Pop's birthday was September 21, the first day of Autumn, the sign of Virgo. He told me that it has been known to snow on his birthday. I have a feeling that, if it has ever happened, it has a better than average chance of happening this year.
Meanwhile, back at the Big House, Mom is enchanted by the landscaping I bought her for Christmas last year. She has four new red rose bushes that are festooned with blossoms, a lilac tree stretching six feet high with white blooms, a Japanese Maple that is beautiful in maroon foliage and a bed of black mulch to hide the weeds and dress everything up nicely. Tomorrow I have to pick her up at 8:00 for a colonoscopy and endoscopy. I certainly hope they use two different devices!
Mom is no stranger to these procedures. Seventeen years ago next month she fell suddenly ill and close to death as her ascending colon burst. She was rushed to surgery where the better part of her bowels were removed. She laid in intensive care for weeks, a hospital room for more than a month and finally discharged fitted with a colostomy bag just before Thanksgiving 1997. The next March, she went back to the surgical theater to have her bowels reconnected and that bag finally removed.
Her health has not been effected by all that abdominal work, but her back and now her voice are wearing out. Her singing career in community choirs is at an end as her voice is ripening into that of a sweet little old lady. But she's out and at 'em every day. At age 80, she is as spry as any of her classmates from the ELHS class of '51.
This year I think I might have watered about 3 times in total. This week is supposed to be up into the 90's but everything is soaked. We have had rain almost every single week this entire summer and the temperatures have been mild. The humidity has been almost non existent too. But there has been a notable dearth of flowers.
I can feel the ragweed season already since my allergies are kicking in. Hoping for an early frost to kill them off since I really don't like the sneezing and stuffiness.
Deri,.........argh.........I have watered every day and I'm so glad that September is around the corner and maybe cooler weather so I don't have to watch my poor little plants get so stressed out with 95 and above degree weather every single day. We might get some rain Wednesday, but I'm not counting on it, seems like every time we're supposed to get rain something always happens to chase it away!
Looks like the rain was sidetracked to Nevada!
Black Rock City closed until midday Tuesday
Black Rock City closed until midday Tuesday
An unusual rainstorm that filled the Black Rock Desert with standing water prevented thousands of would-be Burners from entering Black Rock City on Monday, forcing them to turn around and wait for drier weather today.

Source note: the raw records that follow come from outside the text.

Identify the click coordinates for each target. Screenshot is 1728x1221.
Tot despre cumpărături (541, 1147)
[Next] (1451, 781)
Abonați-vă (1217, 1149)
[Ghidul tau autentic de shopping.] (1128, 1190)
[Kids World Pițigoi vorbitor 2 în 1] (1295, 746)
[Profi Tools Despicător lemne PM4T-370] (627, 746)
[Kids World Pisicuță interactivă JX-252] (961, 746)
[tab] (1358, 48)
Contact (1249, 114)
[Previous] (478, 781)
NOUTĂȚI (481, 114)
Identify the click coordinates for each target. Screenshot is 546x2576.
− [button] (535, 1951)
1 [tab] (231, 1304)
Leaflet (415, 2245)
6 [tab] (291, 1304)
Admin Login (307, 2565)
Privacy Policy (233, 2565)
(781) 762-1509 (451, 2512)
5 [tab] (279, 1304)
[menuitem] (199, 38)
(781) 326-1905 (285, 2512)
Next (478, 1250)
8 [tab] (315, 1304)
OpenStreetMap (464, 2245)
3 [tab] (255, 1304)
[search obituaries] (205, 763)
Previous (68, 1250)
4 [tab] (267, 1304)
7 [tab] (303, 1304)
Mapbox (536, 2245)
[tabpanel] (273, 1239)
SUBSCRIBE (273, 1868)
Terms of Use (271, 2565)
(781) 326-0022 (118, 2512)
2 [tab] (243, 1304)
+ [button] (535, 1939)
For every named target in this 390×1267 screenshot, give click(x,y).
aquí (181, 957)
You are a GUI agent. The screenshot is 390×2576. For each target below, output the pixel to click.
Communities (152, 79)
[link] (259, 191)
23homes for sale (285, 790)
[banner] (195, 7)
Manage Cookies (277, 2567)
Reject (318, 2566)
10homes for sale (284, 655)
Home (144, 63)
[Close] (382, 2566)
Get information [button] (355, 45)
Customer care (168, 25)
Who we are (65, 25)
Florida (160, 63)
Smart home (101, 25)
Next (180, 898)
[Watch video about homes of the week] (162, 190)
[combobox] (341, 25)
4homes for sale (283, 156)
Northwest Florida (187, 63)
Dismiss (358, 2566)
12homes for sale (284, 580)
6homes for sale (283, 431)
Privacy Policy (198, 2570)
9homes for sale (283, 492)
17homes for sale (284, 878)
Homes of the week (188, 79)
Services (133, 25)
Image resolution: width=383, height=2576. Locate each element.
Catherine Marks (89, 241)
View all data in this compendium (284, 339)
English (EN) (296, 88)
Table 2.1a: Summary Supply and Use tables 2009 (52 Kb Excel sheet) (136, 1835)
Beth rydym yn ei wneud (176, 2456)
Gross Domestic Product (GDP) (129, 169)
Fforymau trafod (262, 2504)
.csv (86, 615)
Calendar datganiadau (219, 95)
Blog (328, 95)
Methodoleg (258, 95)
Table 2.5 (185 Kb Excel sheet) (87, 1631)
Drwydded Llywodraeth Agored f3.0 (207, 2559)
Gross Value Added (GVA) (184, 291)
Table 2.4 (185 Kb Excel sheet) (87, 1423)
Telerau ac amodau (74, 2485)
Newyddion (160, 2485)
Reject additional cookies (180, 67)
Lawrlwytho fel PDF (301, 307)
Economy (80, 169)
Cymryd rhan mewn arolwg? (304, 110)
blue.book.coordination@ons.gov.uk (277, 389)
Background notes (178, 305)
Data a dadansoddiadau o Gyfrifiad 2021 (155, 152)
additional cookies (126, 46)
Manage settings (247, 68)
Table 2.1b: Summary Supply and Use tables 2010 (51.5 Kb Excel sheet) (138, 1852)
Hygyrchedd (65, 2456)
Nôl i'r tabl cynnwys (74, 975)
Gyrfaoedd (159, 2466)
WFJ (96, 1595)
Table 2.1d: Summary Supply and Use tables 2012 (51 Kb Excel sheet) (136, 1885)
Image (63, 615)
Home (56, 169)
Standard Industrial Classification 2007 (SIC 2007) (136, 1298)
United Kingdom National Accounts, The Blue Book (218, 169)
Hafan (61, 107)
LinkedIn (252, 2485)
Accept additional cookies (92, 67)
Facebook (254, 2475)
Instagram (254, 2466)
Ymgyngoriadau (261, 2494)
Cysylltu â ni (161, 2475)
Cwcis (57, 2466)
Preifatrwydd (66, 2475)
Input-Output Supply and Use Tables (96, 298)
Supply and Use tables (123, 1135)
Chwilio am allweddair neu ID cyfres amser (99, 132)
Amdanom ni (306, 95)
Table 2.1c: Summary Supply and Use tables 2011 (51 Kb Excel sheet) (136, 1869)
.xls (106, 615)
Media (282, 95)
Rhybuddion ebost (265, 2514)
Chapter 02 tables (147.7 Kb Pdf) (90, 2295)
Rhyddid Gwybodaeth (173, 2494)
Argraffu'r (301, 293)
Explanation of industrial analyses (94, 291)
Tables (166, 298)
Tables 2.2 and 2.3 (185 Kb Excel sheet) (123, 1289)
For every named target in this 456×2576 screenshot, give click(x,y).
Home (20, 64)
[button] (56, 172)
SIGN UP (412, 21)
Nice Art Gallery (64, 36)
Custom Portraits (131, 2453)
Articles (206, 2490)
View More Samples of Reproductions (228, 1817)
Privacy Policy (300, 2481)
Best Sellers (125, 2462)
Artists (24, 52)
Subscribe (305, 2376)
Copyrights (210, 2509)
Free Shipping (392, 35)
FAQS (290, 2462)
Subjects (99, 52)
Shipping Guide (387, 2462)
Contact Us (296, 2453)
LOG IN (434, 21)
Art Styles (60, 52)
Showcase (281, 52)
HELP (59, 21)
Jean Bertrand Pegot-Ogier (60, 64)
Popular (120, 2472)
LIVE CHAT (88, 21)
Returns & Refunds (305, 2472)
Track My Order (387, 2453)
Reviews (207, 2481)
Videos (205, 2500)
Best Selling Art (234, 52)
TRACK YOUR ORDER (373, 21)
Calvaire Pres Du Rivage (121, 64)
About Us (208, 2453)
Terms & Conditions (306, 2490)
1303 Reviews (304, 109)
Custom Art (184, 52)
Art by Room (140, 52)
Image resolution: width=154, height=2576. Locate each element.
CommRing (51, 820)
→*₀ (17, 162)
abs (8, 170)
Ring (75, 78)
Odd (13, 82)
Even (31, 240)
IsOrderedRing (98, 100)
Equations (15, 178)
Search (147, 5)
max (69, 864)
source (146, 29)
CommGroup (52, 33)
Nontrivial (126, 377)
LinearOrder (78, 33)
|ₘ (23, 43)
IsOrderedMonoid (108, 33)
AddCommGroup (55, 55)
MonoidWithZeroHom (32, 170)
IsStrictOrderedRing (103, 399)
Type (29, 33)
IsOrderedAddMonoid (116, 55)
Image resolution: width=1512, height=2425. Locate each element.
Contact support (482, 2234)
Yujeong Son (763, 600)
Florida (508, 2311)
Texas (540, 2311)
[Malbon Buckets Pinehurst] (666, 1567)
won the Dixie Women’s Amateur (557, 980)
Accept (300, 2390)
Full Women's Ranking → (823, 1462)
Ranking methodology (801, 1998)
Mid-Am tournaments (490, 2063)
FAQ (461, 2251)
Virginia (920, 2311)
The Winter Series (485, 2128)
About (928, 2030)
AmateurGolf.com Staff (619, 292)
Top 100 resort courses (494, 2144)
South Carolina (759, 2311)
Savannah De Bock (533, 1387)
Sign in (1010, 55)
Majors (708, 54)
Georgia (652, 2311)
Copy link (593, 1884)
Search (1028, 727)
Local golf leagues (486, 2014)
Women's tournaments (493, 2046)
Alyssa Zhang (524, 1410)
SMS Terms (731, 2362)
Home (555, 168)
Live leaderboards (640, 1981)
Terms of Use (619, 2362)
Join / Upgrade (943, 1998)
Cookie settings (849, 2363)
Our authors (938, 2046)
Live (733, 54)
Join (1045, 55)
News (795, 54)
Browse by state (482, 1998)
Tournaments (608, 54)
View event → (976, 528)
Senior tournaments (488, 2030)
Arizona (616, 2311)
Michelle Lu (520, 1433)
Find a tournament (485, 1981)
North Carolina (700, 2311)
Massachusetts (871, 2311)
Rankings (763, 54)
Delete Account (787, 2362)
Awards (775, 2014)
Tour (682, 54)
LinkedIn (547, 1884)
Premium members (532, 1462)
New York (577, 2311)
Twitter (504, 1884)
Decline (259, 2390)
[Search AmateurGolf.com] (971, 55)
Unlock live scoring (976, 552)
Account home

Those showers on Monday turned the fine dirt on the playa into "mucky mud," Nevada Highway Patrol Trooper Dan Lopez said. Event organizers and law enforcement feared the thousands of Burners coming to attend the week-long counter-culture festival outside of Gerlach would get stuck in the mud.
"With rain attached to it (playa dust), people get stuck everywhere," Lopez said.
Burning Man's official Twitter account first announced there were problems with the weather Monday morning, asking Burners to stay in Reno until further notice. By mid afternoon, organizers tweeted, "(Black Rock City) is closed until midday Tuesday due to rain and standing water. At the request of organizers, law enforcement is turning cars back."
Edan Weishahn, meteorologist for the National Weather Service in Reno, said no storms are expected Tuesday.
"(Tuesday) should be a much drier, sunnier day," she said Monday evening.
Some Burners drove to RV parks in the region while others found places to park in Gerlach, the small Nevada town just outside the Black Rock Desert.
Next year they are renaming it from Burning Man to Bring-an-Umbrella Man.